Kommunikation zu den Programmen, Datenschutz, Datenerhebung
- 32. In Artikel 44 Absatz 6 des Vorschlags für die Dachverordnung in BR-Drucksache 227/18 (PDF) ist eine unentgeltliche, nichtausschließliche und unwiderrufliche Nutzungslizenz für alle Kommunikations- und Sichtbarkeitsmaterialen der Verwaltungsbehörden und auch der Begünstigten für die Kommission vorgesehen. Der Bundesrat befürwortet die umfassende Form der Nutzungslizenz nicht, da die Erteilung einer Nutzungslizenz für ein urheberrechtlich geschütztes Werk üblicherweise als Folge einer Vereinbarung mit dem Urheber und gegen Entrichtung eines Entgelts erfolgt.
Die komplette Freigabe des Werkes, insbesondere bei Werken der Begünstigten, greift in die Dispositionsfreiheit des Urhebers ein.

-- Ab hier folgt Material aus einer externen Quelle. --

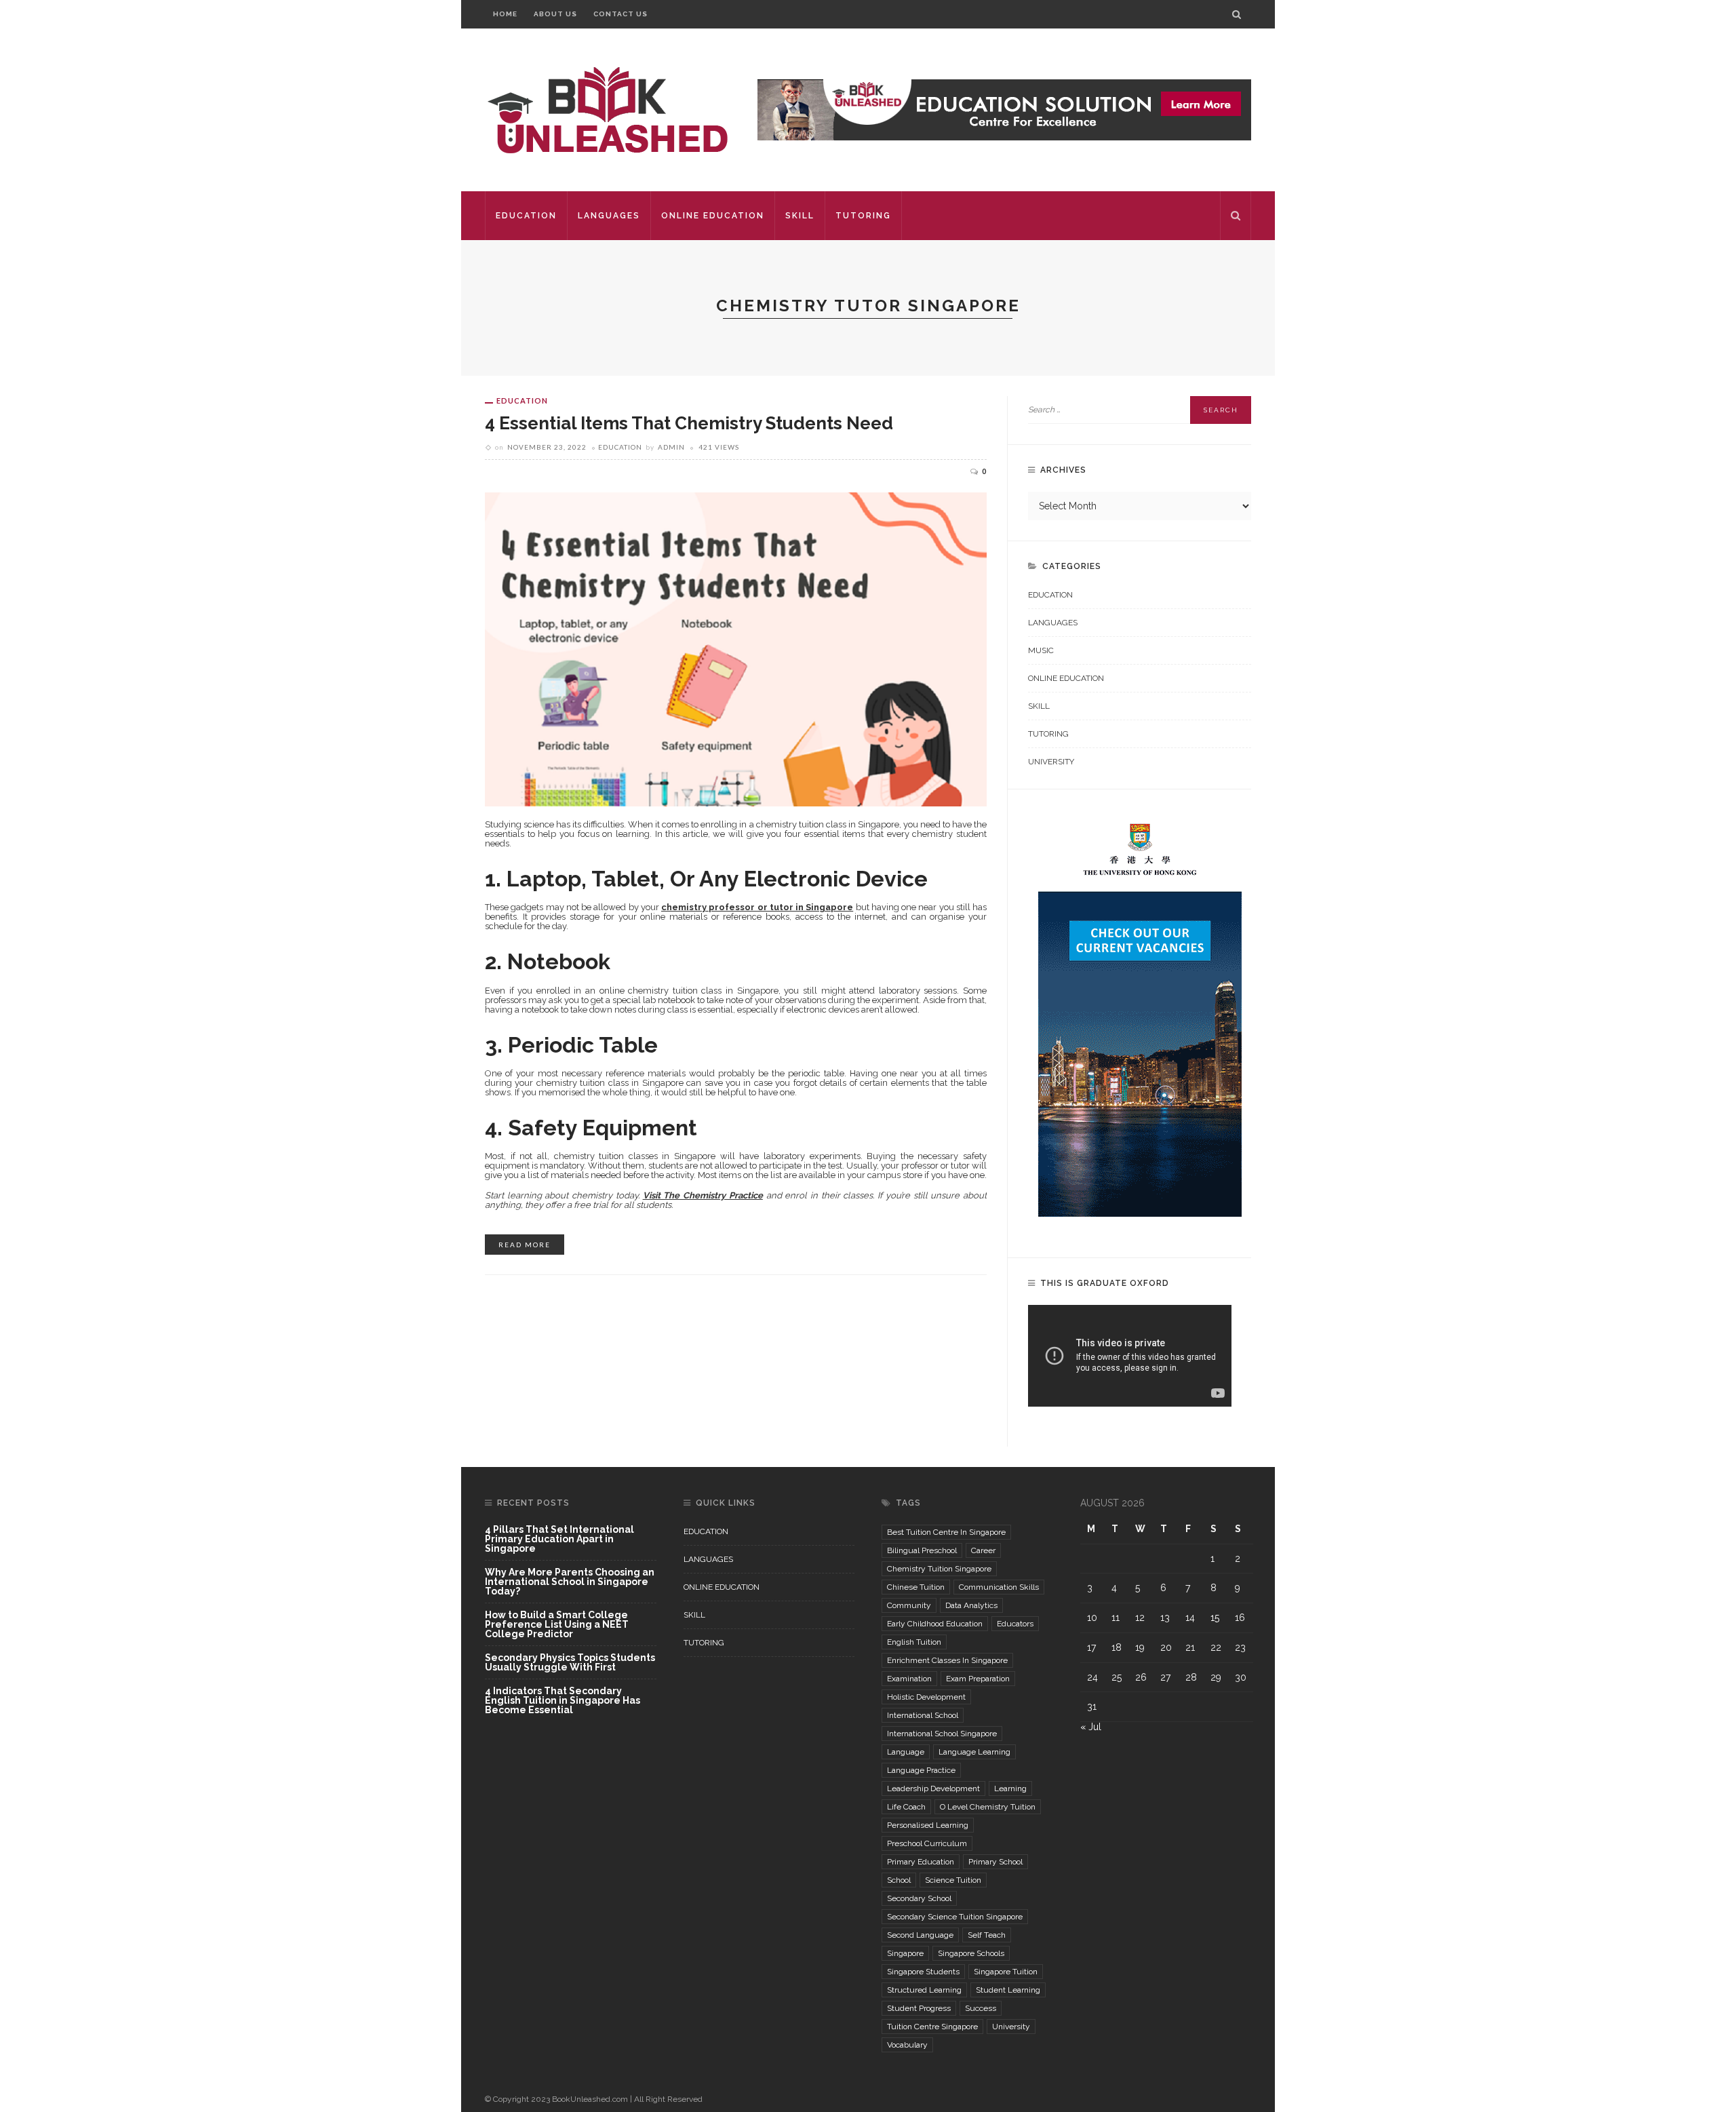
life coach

- 33. Der Bundesrat sieht in der verbindlichen Vorgabe gemäß Artikel 17 Absatz 3 Buchstabe i des Vorschlags für die Dachverordnung in BR-Drucksache 227/18 (PDF) , in jedem Programm Öffentlichkeitsarbeit über die sozialen Medien umzusetzen, einen unverhältnismäßigen Mehraufwand, der personellen Mehrbedarf auslöst. Denn es müsste insbesondere gewährleistet sein, dass auf unangemessene Beiträge Dritter eine kurzfristige Reaktion erfolgen kann. Zudem müsste eine hohe Anzahl von "posts" erfolgen, um tatsächlich öffentlichkeitswirksam zu agieren. Der Bundesrat spricht sich daher für eine fakultative Inanspruchnahme der sozialen Medien für die Öffentlichkeitsarbeit aus.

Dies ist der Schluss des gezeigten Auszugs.